While trying to explain to someone that 0.999... aka 0.(9) is equal to 1 - not almost equal, but equal - one of the "arguments" he used was that recurring decimals are not really numbers, you can't do mathematical operations with them.
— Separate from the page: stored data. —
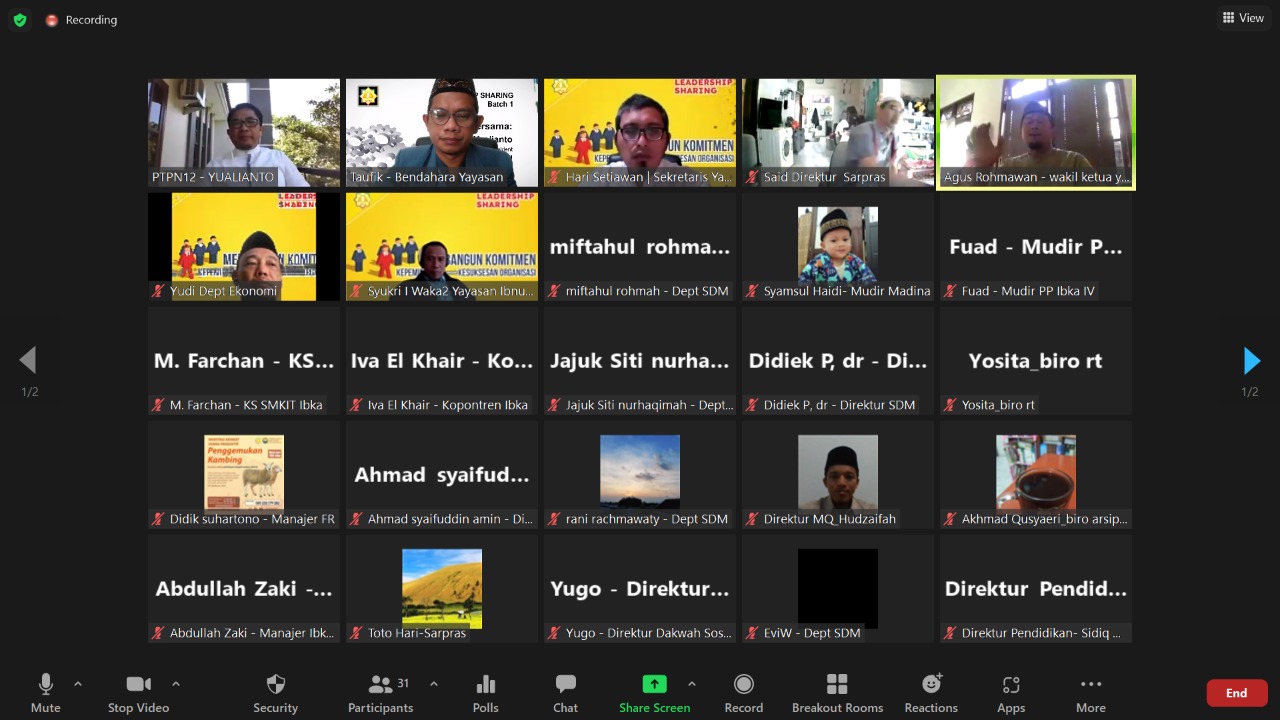Open the View layout menu
The height and width of the screenshot is (720, 1280).
(x=1243, y=18)
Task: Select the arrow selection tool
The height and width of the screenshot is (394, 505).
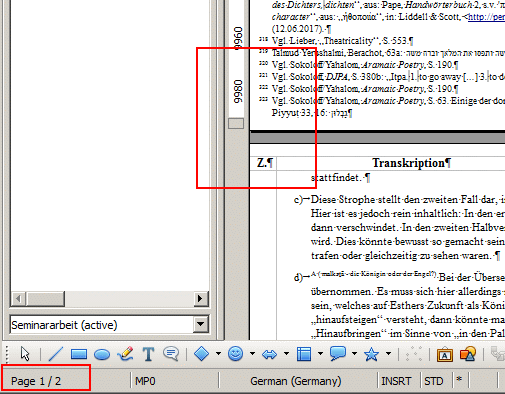Action: point(25,354)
While the idea is mind-boggling - 0.(1) is 1/9 which is a rational number - I thought of a proof that doesn't use recurring decimals: using base 9.

0.(1)10 = (0.1)9

(0.0)9 + (0.1)9 = (0.1)9
(0.1)9 + (0.1)9 = (0.2)9
(0.2)9 + (0.1)9 = (0.3)9
(0.3)9 + (0.1)9 = (0.4)9
(0.4)9 + (0.1)9 = (0.5)9
(0.5)9 + (0.1)9 = (0.6)9
(0.6)9 + (0.1)9 = (0.7)9
(0.7)9 + (0.1)9 = (0.8)9

Finally,

(0.8)9 + (0.1)9 = ?

Well... in any numeration base, when you finished the digits you restart at 0 and add 1 to the next order, so:

(0.8)9 + (0.1)9 = (1.0)9

Recasting the above in base 10, we have

0.(8) + 0.(1) = 1.0

However, in base 10 we still have a digit left, so it is equally valid to write

0.(8) + 0.(1) = 0.(9)

just as it is valid to write 0.(7) + 0.(1) = 0.(8).

Given that the left side is identical, it follows that 1 = 0.(9). QED.